During this time and afterwards, Larner spoke at many college campuses, first in behalf of the anti-Vietnam-war movement, later on movies and politics. He has spoken at one hundred universities around the country.

==The Candidate==
In April 1971, Larner wrote a documentary-style script for a feature film directed by Michael Ritchie and starring Robert Redford about a campaign for senator from California.
The Candidate was released during the election of 1972, and was critically acclaimed; the film holds a score of 89% on Rotten Tomatoes based on 36 critical reviews.

In 1973, Larner won an Oscar for Best Original Screenplay for his script for The Candidate.
Some politicians, like Dan Quayle, did not seem to realize the movie was ironic. Quayle spoke frequently about how the movie had inspired him, causing Larner, during the 1988 elections, to write an op-ed for The New York Times, saying, "Sorry, Senator Quayle, you thought we were telling you 'how-to,' when we were trying to say: watch out. You missed the irony. Unless, in a way I never could have foreseen, you are the irony."

During this time, Larner occasionally wrote speeches for politicians, like Bill Bradley, when he gave his basic position on Israel, or stars like Robert Redford, when he spoke in behalf of environmentalism.

==Later work==
In 1987, Larner began to write poetry, and in 1989 began to have public readings. In 1992, he wrote a long story, titled "Rack's Rules", the only piece of fiction in an anthology titled Sex, Death & God in Los Angeles.

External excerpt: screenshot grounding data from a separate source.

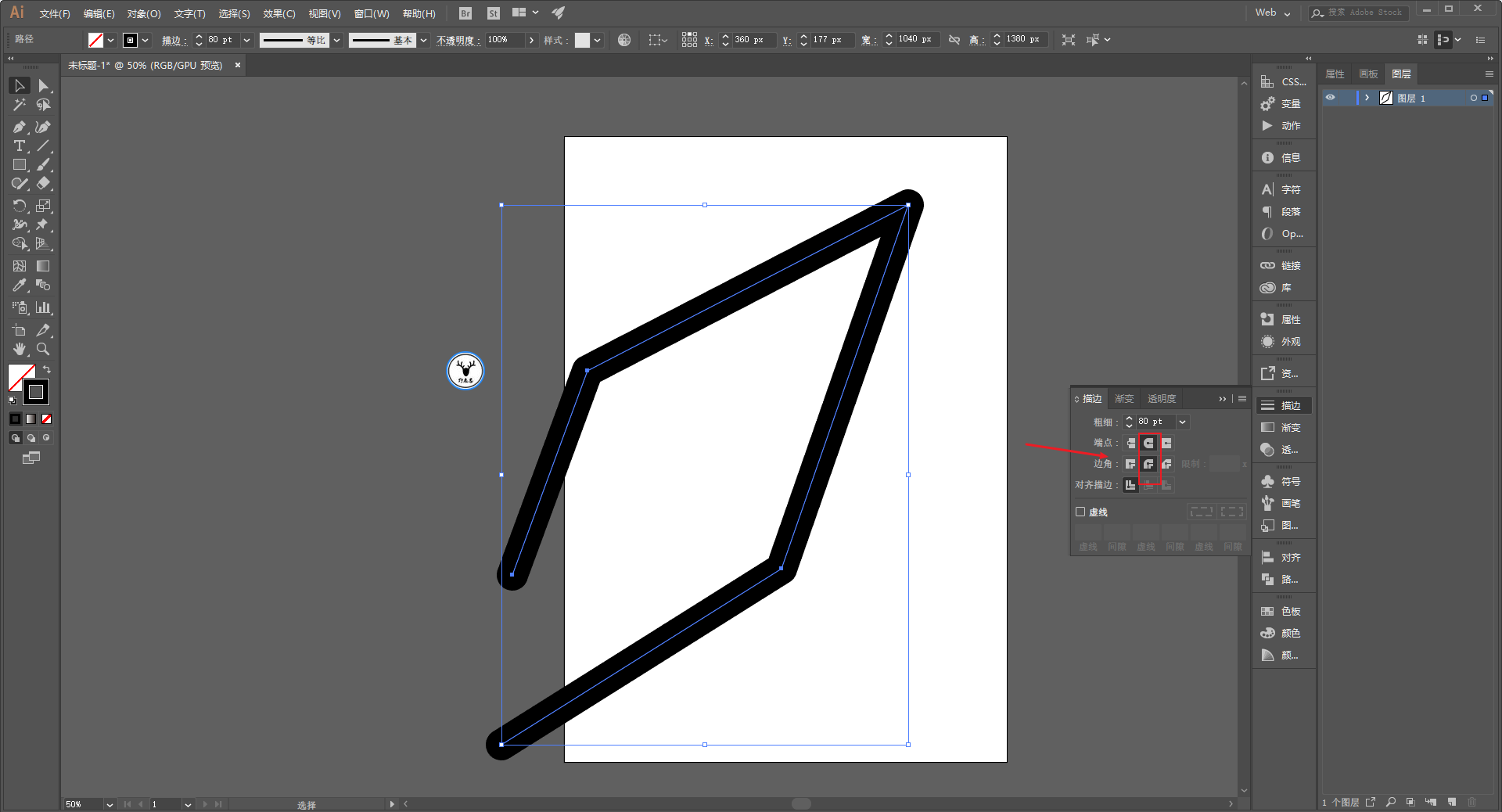Hide 图层 1 using eye icon

(x=1331, y=98)
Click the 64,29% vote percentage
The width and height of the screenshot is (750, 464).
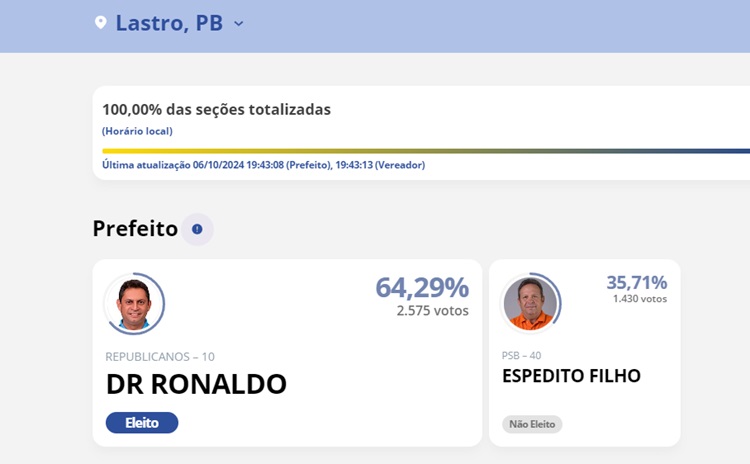[x=421, y=288]
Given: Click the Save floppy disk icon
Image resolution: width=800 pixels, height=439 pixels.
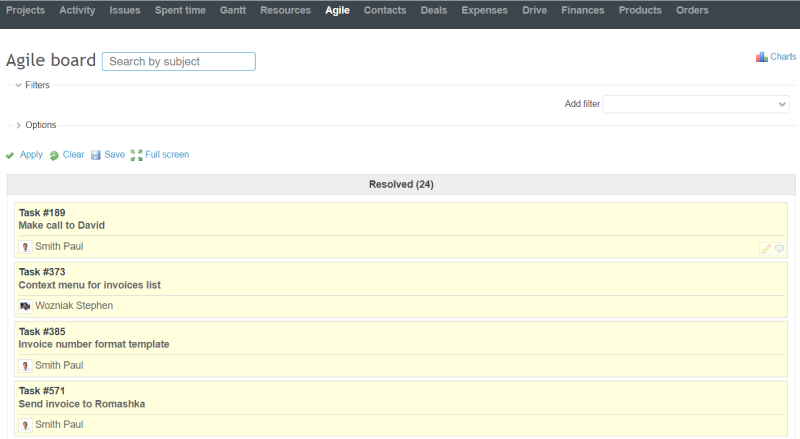Looking at the screenshot, I should point(96,155).
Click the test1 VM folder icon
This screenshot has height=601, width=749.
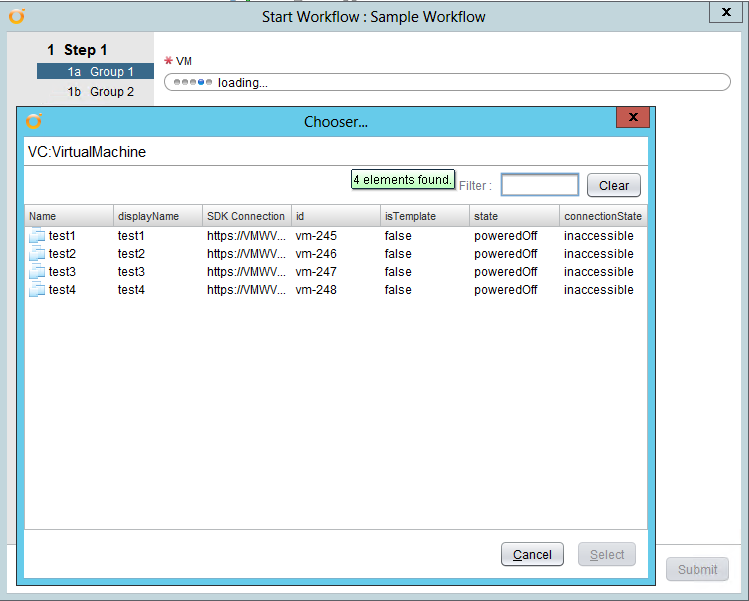[37, 236]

After losing his home in the 1991 Oakland Hills fire, he contributed an article to Fire in the Hills, a compilation of responses to the fire, and became a regular contributor to New Choices magazine.

==Sleep apnea==
Larner moved back to New York City in the 1990s, where he reached a point of severe disorientation before being diagnosed with sleep apnea, and wrote an article about the condition (not diagnosed or treatable until the 1980s) and his experience of it, that caused many people to recognize and recover completely from a state that otherwise can lead to sudden death.

==Chicken on Church==
It was in New York that Larner was inspired to write Chicken on Church, both a mock-epic and a love poem to the city, particularly to the neighborhood on the end of Manhattan Island. It has been described as Whitmanesque, but full of specific detail and classical allusions.

Larner first wrote the poem in 1992 and has revised it frequently since then. "Chicken on Church" and selected other poems have recently been published by Big Rooster Press.

==Later life and death==
Larner was diagnosed with Parkinson's disease in 2013. He died in Oakland, California, on February 24, 2026, at the age of 88, one month after being diagnosed with lymphoma.